The loss of E-cadherin expression, a marker of cell adhesion, remains one of the key mechanisms underlying epithelial-to-mesenchymal transition (EMT), a process involved in the migration and metastasis of tumor cells. In the studies we examined, the loss of E-cadherin has been consistently associated with advanced OSCC stages and faster tumor progression (4 , 5 , 14 , 22). This observation is reinforced by recent research showing that the restoration of E-cadherin could inhibit tumor migration and provide a potential therapeutic approach to slow OSCC progression (23).
Stathmin (Op18) is another interesting biomarker involved in regulating microtubule dynamics and cellular proliferation. High Stathmin expression has been associated with advanced-stage OSCC, particularly in patients with lymph node metastasis (15 , 24). This protein has also shown a correlation with poor survival, suggesting it could be used as a prognostic biomarker in OSCC (23 , 25). The growing interest in Stathmin as a biomarker for treatment resistance opens new therapeutic avenues, particularly in targeted therapies.
Salivary biomarkers are particularly promising for the early diagnosis of OSCC, and biomarkers such as Cathepsin B have shown the ability to identify early stages of the disease. Analysis of Cathepsin B in saliva revealed a significant correlation with histopathological grade and the presence of lymph node metastasis, making it a potential biomarker for non-invasive OSCC monitoring (16 , 26). The results of Jain et al. (2021) show that these salivary biomarkers are particularly sensitive for early detection, offering a more accessible diagnostic tool for patients (27).
Emerging biomarkers such as ALPK1, DPP-4, and TGM-3 offer new perspectives for OSCC management.

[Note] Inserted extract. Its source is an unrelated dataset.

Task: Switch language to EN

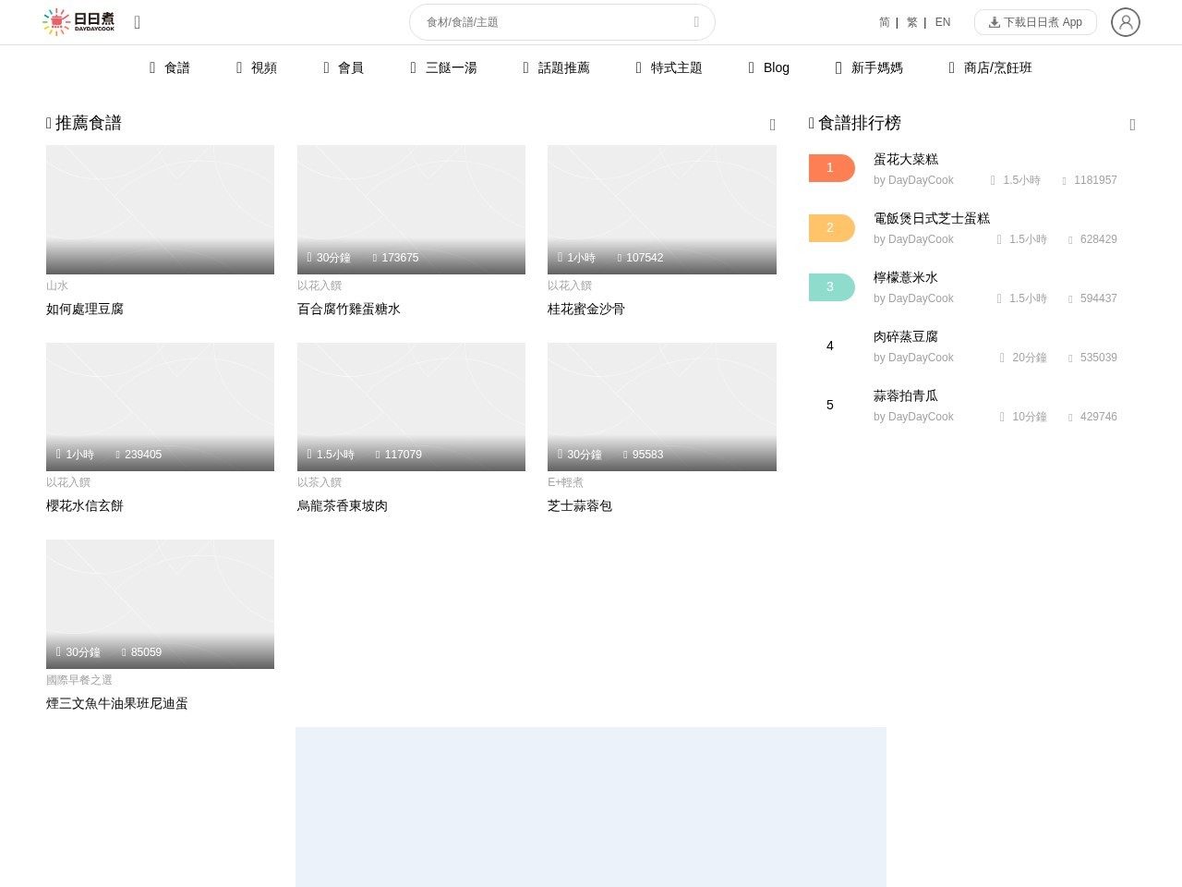Action: [942, 22]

ALPK1 has shown a significant association with lymph node metastasis and poor prognosis in OSCC tumors (20 , 28). Similarly, DPP-4, measured in serum and saliva, has proven its ability to differentiate between precancerous and cancerous lesions, which could revolutionize OSCC diagnosis (29). Finally, TGM-3, expressed in tumor tissues and serum, has shown strong prognostic value in the management of OSCC patients undergoing chemotherapy and radiotherapy (18 , 30).

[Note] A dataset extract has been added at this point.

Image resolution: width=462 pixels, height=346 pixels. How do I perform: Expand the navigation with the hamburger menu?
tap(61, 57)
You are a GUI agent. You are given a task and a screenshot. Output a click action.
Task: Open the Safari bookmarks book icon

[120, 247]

Despite the enormous potential of these biomarkers, several challenges remain. Variability in biomarker detection methods, particularly for salivary biomarkers, constitutes a major limitation for their clinical use. Standardizing measurement techniques and analysis protocols is essential to ensure the reliability and reproducibility of results. Furthermore, the absence of highly specific biomarkers for OSCC suggests that a combined panel may improve diagnostic accuracy. Future large-scale clinical studies, involving diverse patient cohorts, are needed to validate these biomarkers and their ability to predict treatment response and monitor disease progression (29 , 31 - 34).

Conclusions
This study highlights the significance of biomarkers such as Ki67, HSP60, Survivin, Stathmin, E-cadherin, PD-L1, and Cathepsin B in OSCC. These biomarkers provide essential insights into tumor behavior and prognosis, offering the potential for improved diagnosis and personalized treatment strategies. Further research is needed to validate their clinical applicability and to explore their role in monitoring treatment responses and disease progression.